1 The time-course of the effect of clofibrate (CFB), bezafibrate (BFB) and gemfibrozil (GFB) on lipid plasma levels and palmitoyl-, palmitoleoyl- and gamma-linolenoyl-CoA elongase, Delta-9, Delta-6 and Delta-5 desaturase activities, and microsomal electron transport chains, as well as the correlation with the peroxisomal proliferation phenomenon have been studied in male Sprague-Dawley rats. 2 As reported in our previous work, the three drugs behave as peroxisomal proliferators (the order of potency was BFB>CFB greater than or equal to GFB) and induced a clear reduction in both plasma cholesterol and triglyceride levels. 3 Palmitoyl-CoA elongation activity was increased by the three drugs (BFB = GFB>CFB), whereas palmitoleoyl-CoA elongation activity was only enhanced by GFB. Elongation activity was not modified by fibrates when gamma-linolenoyl-CoA was used as substrate. These results are in accordance with the existence of three different elongation systems for saturated, mono- and polyunsaturated fatty acids. 4 Delta-9, Delta-6 and Delta-5 desaturase activities were increased by the three fibrates, with an order of potency BFB>CFB = GFB for Delta-9 and Delta-5, and GFB>BFB = CFB for Delta-6. 5 Of the enzyme activities integrated in the microsomal electron transport chains, NADH cytochrome bg reductase was not affected by fibrate treatment, NADPH cytochrome c reductase activity was enhanced (BFB = GFB>CFB), whereas NADH cytochrome c reductase activity was reduced by CFB and BFB. 6 The increase in Delta-9 and Delta-5 desaturase activities was highly dependent on the peroxisomal proliferation phenomena, whereas the increase in Delta-6 desaturase activity and the decrease in NADH cytochrome c reductase was mainly independent.
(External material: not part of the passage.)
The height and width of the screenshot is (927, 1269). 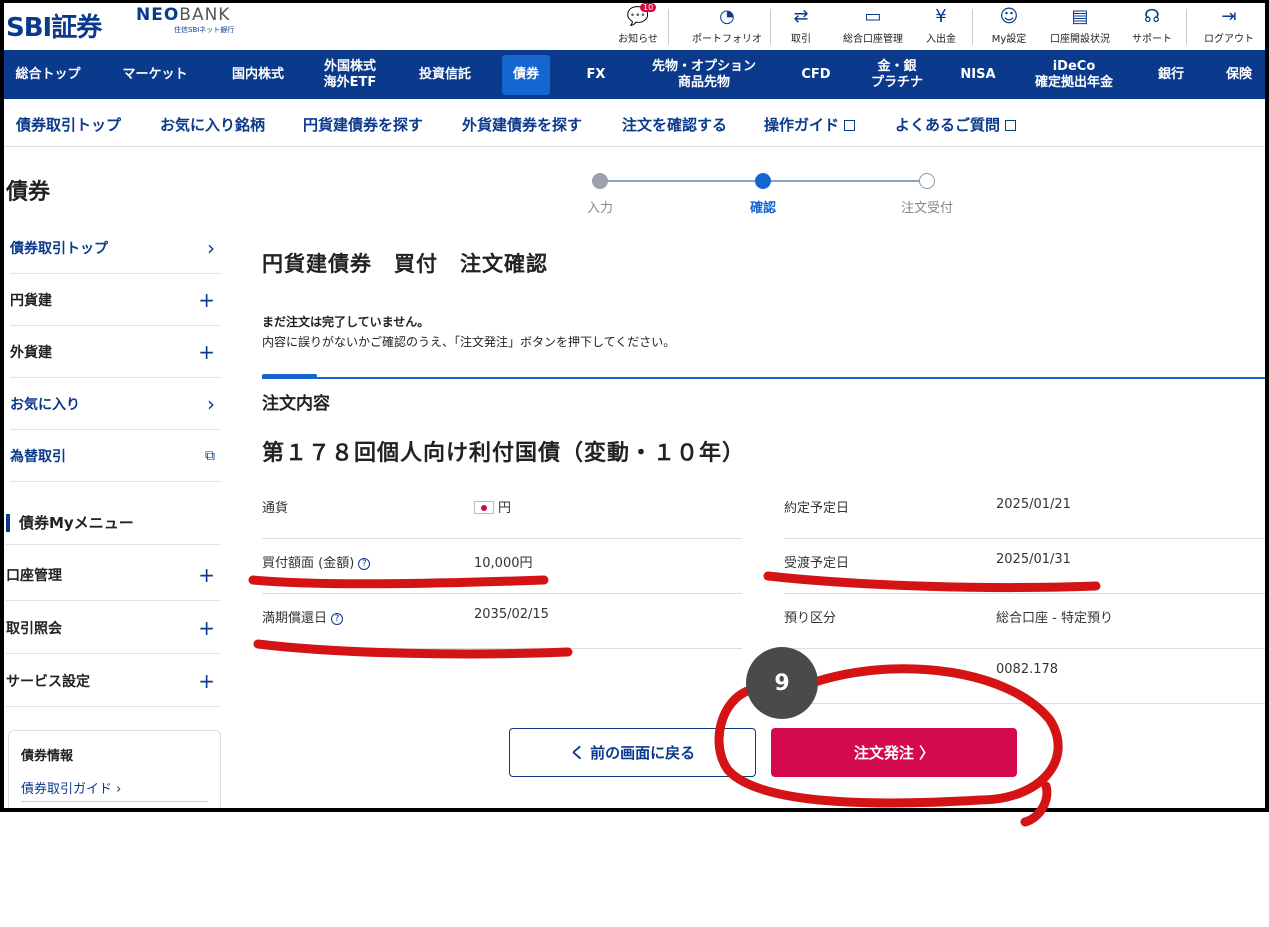 I want to click on sidebar-item-1: 円貨建 +, so click(x=116, y=300).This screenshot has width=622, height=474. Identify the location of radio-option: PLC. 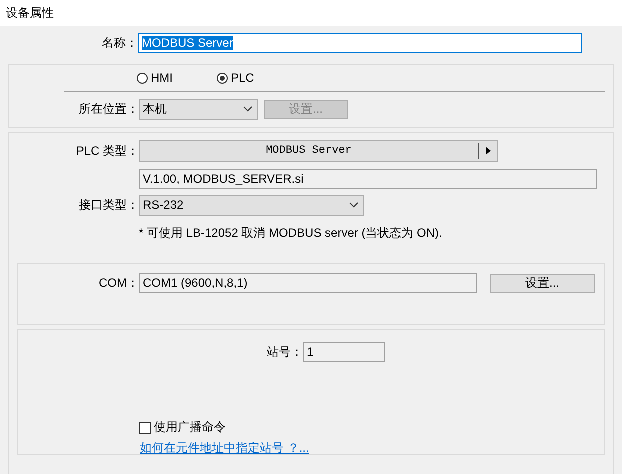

The modifications of palmitoyl-CoA elongase and NADPH cytochrome c reductase activities, as well as plasma lipid levels, were partially correlated with peroxisomal beta-oxidation, but the r(2) values obtained point to the existence of additional independent mechanisms. 7 As man is assumed to be a species refractory to peroxisomal proliferation, only those fibrate effects not absolutely related to this phenomenon are expected to appear after fibrate therapy.